Regarding the value of data labelling, industry insiders seem to have diverging views. Some see the Internet as the largest dataset we have, even if that data cannot be used directly. Some say they need more student interns or staff to label data. Some companies have set up their own data-labelling departments, while others believe that outsourcing is no problem if the right channels are used.
In response to the question “Are there people in big companies responsible for labelling data?” on Zhihu.com (the Chinese version of Quora), such employees remarked that it was either “labour-intensive labelling warfare” or “work outsourced to cheaper places.” Employees from smaller companies meanwhile said labelling tasks were handled either by an “all women’s department” or “done ourselves.” Overall, “outsourcing” was the most common response.
Job recruitment websites tell a similar story. A search for “data labelling” returns up to 400 directly related posts, many from outsourcing companies.
With countless startups swarming to develop their own AI applications, starting a data labelling company seems a sound business plan.
In 2009, director Zhang Tonghe filmed migrant assembly line workers for her documentary “Working Girls”. Some had just turned 18, while others were even younger.
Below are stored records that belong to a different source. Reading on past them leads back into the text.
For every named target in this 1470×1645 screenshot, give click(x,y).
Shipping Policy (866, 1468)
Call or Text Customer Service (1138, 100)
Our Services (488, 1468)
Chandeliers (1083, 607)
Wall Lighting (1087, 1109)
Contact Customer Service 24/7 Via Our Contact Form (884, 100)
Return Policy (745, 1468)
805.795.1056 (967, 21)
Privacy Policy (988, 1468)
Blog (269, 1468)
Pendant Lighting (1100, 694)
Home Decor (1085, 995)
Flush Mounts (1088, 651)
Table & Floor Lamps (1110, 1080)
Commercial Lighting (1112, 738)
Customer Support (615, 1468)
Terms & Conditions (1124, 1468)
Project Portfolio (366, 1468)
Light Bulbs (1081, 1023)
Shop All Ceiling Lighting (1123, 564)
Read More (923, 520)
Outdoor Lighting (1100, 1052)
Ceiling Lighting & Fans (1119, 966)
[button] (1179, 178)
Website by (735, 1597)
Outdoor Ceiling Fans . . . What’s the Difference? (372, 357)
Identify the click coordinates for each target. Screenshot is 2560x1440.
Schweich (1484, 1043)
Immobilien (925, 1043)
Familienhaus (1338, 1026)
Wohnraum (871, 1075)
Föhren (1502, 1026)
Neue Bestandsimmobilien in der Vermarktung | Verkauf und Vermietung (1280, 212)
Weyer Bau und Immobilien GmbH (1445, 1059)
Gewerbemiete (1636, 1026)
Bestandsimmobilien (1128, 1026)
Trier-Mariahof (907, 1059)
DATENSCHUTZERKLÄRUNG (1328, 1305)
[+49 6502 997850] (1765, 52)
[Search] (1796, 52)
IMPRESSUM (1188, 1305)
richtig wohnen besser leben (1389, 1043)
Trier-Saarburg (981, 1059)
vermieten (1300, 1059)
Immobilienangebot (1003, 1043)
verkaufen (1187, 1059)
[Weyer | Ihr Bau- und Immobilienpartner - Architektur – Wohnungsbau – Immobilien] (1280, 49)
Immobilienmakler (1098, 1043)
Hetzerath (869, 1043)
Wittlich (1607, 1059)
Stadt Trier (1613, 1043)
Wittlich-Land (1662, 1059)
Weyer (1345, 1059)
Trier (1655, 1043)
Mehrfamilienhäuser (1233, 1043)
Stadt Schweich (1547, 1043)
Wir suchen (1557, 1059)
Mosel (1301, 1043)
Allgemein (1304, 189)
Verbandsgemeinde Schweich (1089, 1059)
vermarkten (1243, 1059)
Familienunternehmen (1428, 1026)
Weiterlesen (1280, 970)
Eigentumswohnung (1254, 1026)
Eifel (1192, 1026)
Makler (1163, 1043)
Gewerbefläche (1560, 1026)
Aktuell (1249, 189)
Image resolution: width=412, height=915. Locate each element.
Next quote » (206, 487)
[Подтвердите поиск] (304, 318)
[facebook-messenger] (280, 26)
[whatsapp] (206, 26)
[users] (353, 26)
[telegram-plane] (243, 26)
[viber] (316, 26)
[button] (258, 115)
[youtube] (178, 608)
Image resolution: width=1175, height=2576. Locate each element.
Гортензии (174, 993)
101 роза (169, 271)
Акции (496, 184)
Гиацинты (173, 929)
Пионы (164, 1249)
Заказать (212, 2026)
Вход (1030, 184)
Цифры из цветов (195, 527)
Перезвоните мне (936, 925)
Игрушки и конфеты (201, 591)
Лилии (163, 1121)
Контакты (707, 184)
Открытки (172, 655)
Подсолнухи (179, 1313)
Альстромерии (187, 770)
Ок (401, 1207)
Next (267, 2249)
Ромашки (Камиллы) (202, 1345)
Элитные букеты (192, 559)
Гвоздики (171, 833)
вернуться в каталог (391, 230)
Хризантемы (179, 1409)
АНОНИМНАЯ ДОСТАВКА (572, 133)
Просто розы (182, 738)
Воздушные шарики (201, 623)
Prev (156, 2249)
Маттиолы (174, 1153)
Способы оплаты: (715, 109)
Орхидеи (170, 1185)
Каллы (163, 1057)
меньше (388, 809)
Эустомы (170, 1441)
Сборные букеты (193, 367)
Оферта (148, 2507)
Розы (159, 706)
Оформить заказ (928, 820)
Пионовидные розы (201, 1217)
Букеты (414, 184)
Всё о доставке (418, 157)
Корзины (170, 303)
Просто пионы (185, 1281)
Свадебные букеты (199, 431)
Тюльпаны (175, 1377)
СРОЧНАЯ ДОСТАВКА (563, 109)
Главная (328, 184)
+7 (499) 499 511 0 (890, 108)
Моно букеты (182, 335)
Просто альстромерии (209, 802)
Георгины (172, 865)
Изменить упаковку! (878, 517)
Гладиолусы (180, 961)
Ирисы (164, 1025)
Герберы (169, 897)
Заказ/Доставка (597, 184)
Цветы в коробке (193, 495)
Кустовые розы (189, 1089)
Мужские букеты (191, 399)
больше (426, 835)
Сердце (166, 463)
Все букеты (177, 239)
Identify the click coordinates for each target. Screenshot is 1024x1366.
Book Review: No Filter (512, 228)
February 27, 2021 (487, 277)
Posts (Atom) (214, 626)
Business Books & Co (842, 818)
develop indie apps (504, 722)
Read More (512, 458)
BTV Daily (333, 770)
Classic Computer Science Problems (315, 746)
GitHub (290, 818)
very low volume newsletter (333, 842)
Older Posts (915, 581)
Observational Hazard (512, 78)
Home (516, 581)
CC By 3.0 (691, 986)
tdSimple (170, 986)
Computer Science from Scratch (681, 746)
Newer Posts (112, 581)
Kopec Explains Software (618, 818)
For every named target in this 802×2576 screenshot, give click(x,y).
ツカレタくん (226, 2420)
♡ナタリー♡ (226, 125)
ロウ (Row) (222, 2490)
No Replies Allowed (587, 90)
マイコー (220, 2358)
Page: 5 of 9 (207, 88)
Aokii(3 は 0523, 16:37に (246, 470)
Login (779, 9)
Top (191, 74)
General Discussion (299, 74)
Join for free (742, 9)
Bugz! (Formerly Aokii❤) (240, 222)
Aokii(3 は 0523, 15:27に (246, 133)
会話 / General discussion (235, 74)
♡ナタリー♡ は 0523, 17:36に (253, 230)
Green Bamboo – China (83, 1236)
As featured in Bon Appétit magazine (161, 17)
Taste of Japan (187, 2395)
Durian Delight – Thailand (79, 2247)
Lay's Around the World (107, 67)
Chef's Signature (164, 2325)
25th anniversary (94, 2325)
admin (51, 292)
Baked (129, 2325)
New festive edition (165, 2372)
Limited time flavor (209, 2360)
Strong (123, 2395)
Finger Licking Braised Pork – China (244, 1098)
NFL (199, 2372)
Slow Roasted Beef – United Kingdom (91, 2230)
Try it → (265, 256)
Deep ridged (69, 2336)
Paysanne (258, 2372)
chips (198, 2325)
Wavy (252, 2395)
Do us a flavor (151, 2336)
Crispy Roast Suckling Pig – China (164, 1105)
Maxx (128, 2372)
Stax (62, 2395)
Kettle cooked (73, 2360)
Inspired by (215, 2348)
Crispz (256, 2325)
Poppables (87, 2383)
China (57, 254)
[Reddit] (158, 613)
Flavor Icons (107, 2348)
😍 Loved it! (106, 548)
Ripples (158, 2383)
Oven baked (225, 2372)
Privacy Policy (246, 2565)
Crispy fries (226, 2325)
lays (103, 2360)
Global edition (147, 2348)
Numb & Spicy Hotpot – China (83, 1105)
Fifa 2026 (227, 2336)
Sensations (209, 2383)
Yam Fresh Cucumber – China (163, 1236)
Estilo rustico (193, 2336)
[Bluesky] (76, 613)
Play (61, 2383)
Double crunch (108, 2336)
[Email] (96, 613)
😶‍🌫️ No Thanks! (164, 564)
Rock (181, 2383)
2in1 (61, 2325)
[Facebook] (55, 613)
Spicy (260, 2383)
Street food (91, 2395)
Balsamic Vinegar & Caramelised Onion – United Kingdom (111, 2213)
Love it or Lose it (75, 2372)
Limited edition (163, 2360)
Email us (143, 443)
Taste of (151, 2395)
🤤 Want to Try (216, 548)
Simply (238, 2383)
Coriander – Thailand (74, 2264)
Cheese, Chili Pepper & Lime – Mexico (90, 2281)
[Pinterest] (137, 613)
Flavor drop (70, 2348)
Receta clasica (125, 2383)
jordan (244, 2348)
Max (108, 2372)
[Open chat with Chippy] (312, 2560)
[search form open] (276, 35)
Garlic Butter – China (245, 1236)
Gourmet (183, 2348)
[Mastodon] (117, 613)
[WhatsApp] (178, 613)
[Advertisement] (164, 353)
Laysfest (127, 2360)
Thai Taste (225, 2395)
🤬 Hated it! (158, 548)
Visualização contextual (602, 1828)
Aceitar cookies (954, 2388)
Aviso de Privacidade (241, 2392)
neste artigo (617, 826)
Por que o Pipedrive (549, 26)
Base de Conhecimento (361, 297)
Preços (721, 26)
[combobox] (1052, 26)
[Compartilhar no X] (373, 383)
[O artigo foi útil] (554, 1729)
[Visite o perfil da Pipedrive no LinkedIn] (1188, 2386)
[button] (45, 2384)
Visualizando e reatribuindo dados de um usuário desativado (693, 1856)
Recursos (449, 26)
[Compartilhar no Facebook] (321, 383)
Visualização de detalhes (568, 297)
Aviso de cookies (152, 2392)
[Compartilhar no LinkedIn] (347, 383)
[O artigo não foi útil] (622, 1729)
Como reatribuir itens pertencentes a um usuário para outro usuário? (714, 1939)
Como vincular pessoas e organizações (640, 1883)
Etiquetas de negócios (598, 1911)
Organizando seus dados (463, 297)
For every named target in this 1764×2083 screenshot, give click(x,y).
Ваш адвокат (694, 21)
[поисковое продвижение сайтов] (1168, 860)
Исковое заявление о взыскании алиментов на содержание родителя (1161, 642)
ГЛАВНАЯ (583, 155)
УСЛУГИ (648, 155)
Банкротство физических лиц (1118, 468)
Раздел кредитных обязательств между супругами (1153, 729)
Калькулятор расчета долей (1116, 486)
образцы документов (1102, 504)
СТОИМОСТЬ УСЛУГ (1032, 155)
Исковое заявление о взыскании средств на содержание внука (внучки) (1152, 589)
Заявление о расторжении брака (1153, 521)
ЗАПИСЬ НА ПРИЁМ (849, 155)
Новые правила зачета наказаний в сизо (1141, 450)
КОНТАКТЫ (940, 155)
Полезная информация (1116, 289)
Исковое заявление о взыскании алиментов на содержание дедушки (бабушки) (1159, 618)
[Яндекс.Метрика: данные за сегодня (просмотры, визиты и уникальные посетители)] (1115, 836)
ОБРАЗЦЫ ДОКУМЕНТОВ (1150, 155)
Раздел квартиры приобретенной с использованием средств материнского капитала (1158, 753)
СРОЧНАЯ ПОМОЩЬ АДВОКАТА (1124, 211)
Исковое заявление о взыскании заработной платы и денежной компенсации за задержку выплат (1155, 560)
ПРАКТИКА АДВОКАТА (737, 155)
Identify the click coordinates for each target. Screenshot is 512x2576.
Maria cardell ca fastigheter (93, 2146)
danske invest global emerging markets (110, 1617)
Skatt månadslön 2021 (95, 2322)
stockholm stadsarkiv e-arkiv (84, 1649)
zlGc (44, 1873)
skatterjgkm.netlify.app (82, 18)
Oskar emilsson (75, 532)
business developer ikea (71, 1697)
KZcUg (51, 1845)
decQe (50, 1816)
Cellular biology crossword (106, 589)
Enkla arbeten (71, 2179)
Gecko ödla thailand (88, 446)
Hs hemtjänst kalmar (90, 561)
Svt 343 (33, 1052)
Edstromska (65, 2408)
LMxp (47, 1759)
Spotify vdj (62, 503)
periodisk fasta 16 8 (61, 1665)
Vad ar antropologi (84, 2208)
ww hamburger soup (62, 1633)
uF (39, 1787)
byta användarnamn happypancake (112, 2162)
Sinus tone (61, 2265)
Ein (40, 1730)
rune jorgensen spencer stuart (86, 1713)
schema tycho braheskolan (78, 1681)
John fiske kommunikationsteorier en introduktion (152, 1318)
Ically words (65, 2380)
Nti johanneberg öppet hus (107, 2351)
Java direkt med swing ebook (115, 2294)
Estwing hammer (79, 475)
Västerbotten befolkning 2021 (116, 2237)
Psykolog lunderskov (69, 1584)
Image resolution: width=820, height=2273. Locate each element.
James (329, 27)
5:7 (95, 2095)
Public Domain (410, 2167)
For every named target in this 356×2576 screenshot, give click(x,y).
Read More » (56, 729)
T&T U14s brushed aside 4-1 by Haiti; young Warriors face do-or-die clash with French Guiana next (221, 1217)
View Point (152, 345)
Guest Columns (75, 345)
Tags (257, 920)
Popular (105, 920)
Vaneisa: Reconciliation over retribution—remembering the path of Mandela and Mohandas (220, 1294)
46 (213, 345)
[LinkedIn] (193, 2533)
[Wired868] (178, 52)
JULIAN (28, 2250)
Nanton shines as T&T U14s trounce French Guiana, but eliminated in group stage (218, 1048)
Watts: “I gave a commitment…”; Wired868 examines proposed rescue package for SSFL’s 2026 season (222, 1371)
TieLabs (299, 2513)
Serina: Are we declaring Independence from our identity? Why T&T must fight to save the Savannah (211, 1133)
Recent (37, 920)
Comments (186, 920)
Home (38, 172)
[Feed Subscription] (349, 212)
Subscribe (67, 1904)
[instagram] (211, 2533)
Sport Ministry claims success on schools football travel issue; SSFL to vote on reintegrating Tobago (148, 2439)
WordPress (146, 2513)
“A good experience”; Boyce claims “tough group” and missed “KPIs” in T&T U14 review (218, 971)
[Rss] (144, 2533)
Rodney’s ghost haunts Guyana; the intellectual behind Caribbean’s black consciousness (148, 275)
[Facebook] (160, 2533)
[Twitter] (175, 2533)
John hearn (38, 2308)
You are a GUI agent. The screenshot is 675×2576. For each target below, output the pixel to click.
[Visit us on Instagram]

Many didn’t seem to understand what their job was, and had no idea that the so-called “QC” they talked about stood for “quality control.” Living conditions were extremely difficult, and even heading out for late-night snacks was considered luxurious.
None of the girls planned to stay put, and many had clear career goals. To that end, they were willing to share rooms with 15 other people, and bathrooms with 50 others. Goals like getting a down payment for their own places, moving on to better positions, and taking weekend computer or English classes occupied their minds.
Apparently, these young women interpreted Marx’s theory of alienation in a new way: it wasn’t about deriving a personal sense of achievement at work. Instead, they focused on how life moves forward, how their hard-earned money was budgeted, the skills acquired along the way, and who they hoped they could eventually become.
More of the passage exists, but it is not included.